Предложенный отрывок:
++++++++++

На второй день настройки мозгов солдаты вновь надели электроды на головы.
- В этот раз, - продолжал Джим Хардт - оба мои глаза были как водопроводные краны. Тогда я снял свой галстук и выжал его. Вот до какой степени он вымок от моих слез. И опять я спросил: "Кто это сделал? Кто испытывает печаль?" Вновь прошло две минуты в тишине, и вновь поднял руку тот же самый полковник, только сейчас он рассказал другую историю, которую ему довелось пережить.
Речь шла о печально знаменитом Тете ком контрнаступлении 1968 года. Полковник находился на прифронтовой батарее артподцержки неподалеку от границы демилитаризованной зоны, когда атаковали вьетконговцы.
- Так вот наш полковник в одиночку спас эту крошечную артбатарею, - сказал Джим Хардт. - Он не позволил ее захватить, всю ночь отстреливаясь из пулемета. А когда пришел рассвет, он увидел горы кровоточащих, мертвых тел и испытал наплыв таких чувств, которые не могут поместиться в человеческом сердце.
На третий день мозготренировки Джим Хардт изучал компьютерные распечатки альфа-ритмов и заметил нечто из ряда вон выходящее.
- У одного из военнослужащих я обнаружил такую церебрально-волновую картину, которая отмечается лишь у людей, узревших ангела. Это явление мы именуем "перцепцией объектов тонкого мира", а именно бестелесных существ со светящимся телом. Вы только вообразите: вот я сижу через стол от солдата, которого учат убивать, и вижу такое! Ровным, непринужденным тоном я его спрашиваю: "А вы, случаем, не беседуете с существами, которых никто больше не видит?.." Так он ка-ак подскочит! Чуть со стула не свалился. Словно я его огрел по спине строительный брусом! Очень встревожился, занервничал… тяжело задышал… принялся озираться по сторонам, словно боялся, что нас подслушивают… А затем пригнулся поближе и признался: "Да". У него был духовный наставник по рукопашному бою, который являлся только ему. Об этом он рассказал лишь самому близкому из друзей и поклялся, что перережет ему глотку, если тот хоть полслова выболтает.

++++++++++

[Строки с данными для указания]

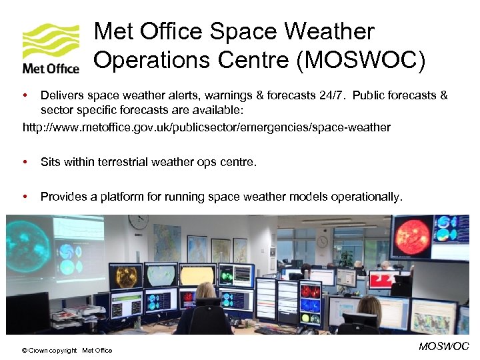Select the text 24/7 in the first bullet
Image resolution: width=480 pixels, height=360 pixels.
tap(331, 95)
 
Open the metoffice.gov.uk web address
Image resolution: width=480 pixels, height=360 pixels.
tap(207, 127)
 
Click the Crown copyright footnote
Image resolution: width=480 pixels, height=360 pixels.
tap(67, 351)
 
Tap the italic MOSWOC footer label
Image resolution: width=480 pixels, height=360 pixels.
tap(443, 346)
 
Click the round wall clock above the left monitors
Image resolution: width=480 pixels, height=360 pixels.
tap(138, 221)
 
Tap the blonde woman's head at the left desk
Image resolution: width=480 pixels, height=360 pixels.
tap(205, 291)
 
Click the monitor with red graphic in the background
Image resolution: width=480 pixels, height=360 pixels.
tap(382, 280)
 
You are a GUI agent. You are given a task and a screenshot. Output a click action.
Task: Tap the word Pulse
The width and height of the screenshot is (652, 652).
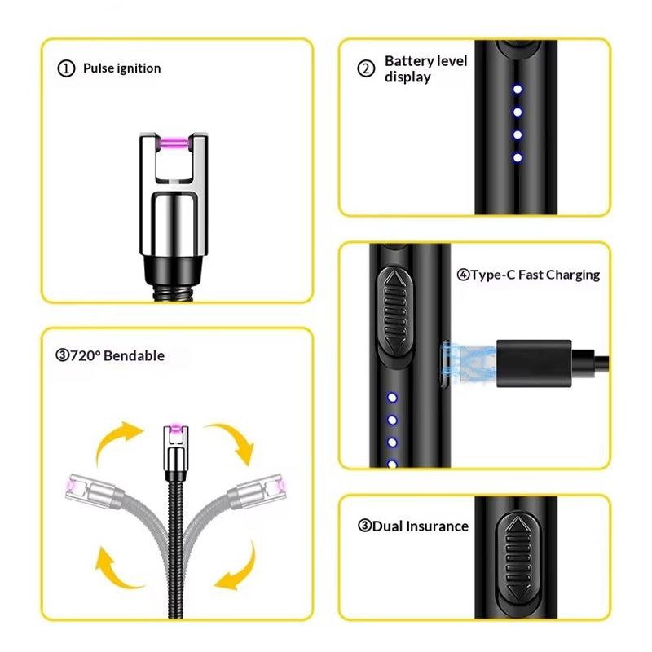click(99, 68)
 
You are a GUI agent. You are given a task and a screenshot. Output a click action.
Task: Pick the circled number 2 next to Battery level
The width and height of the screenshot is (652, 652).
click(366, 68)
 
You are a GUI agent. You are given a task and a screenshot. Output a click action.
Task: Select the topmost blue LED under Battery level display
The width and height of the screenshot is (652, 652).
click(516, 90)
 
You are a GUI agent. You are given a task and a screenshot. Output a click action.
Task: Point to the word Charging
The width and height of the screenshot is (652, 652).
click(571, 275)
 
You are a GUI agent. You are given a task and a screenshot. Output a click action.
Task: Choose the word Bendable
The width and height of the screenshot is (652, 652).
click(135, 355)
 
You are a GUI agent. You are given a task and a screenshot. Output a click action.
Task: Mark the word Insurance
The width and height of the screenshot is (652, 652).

++++++++++

Задания:
a – Ответьте по отрывку о тренировке мозга солдат:
(i) На какой день настройки мозгов солдаты вновь надели электроды на головы?
(ii) Из чего полковник всю ночь отстреливался, защищая артбатарею?
(iii) Что изучал Джим Хардт на третий день мозготренировки?
b – В записях, с первой строки до строки с «tap(207, 127)» включительно, замените «Image resolution» на «Picture size», ничего больше не меняя. Приведите только эти строки, без изображений.

Ответы по порядку:
a –
(i) На второй день.
(ii) Из пулемёта.
(iii) Компьютерные распечатки альфа-ритмов.

b –
Select the text 24/7 in the first bullet
Picture size: width=480 pixels, height=360 pixels.
tap(331, 95)
 
Open the metoffice.gov.uk web address
Picture size: width=480 pixels, height=360 pixels.
tap(207, 127)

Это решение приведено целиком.